Suburban New Yorkers Sherwood and Hyaline Greenberg enjoyed spending winter months in Longboat Key, Fla., for several years. So when it came time for Sherwood to retire from his imported-knitwear business, he and his wife could logically have settled in Florida. But they wouldn't hear of it. Instead, they sold their house on Long Island and moved just 20 miles away to an apartment in Manhattan. There, instead of the warmth and tranquillity of the South, they enjoy the culture and vibrancy of the city--and, above all, the proximity of their two daughters and four grandchildren. "We love having the city right here at our fingertips, and it is so important to us to have our family nearby," says Sherwood, 74, who sees his daughters--one lives just four blocks away--as often as five times a week. "And with the tragedy of what happened on Sept. 11, it is especially a good feeling to know that your kids are right around you."

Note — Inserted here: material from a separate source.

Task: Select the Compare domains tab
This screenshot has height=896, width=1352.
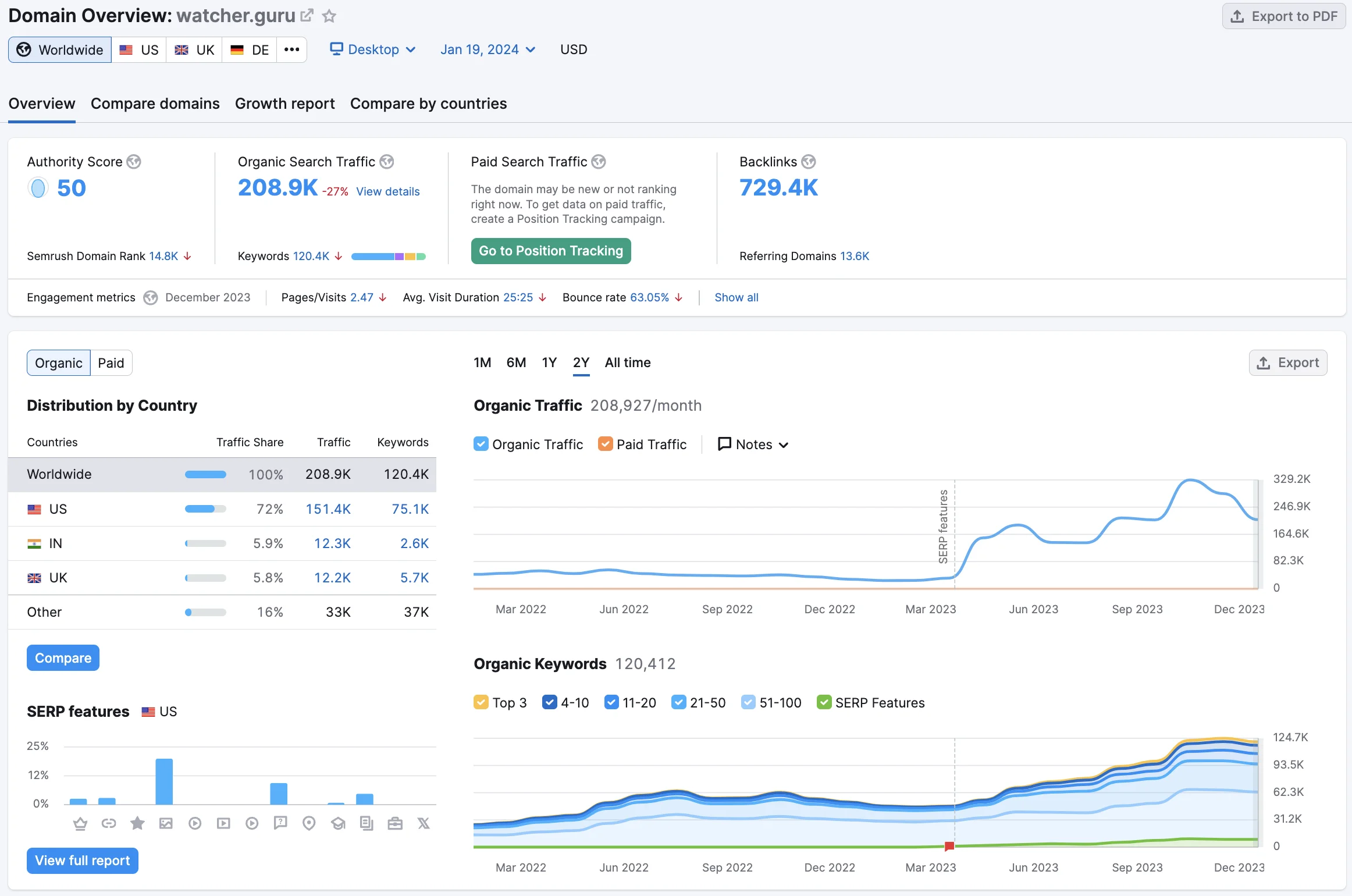Action: [x=155, y=103]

More and more senior citizens like the Greenbergs are deciding against traditional warm-weather retirement havens like Florida, Arizona and Southern California and are sticking closer to home. Realtors across the country say they are seeing 25% to 50% more retirees stay in or near their hometown, compared with five years ago. In fact, notes Kevin Roth, senior economist with the National Association of Realtors in Washington, "home buyers over the age of 65 move an average of just 15 miles away from their current abodes."
"As people live longer and more dynamic lives, they want to remain active in the communities they've known for so long," says Arlyne Leeds, sales associate in the Locust Valley, N.Y., real estate office of Insignia Douglas Elliman. Leeds estimates that only 2 out of 5 of her clients 65 and over are relocating to warmer climates. A year ago, it was 4 out of 5.
Seniors who are staying closer to home seem to reflect a renewed appreciation for family and community. "In the '80s and '90s, the older generation had more of an emphasis on remaining independent and autonomous," says Alan Clark, a Santa Monica, Calif., psychologist. "These days, there is more of a feeling among these people to stay connected to family and take an active role in one another's lives."
The Sept. 11 tragedies have reinforced that feeling, experts say. And the threat of further attacks in the U.S. gives seniors a greater sense of purpose in their hometowns. "Those who might have been thinking of retiring elsewhere will now instead feel the need to stay put to help out their families, neighbors and communities," predicts Marc Freedman, San Francisco-based author of Prime Time: How the Baby Boomers Will Revolutionize Retirement and Transform America (Public Affairs).
Adult children of retirees want their parents to stay nearby. "This all makes you realize just how precious family is and that you don't want your loved ones living thousands of miles away at a time like this," says one of the Greenbergs' daughters, Caroline Crespo, 40.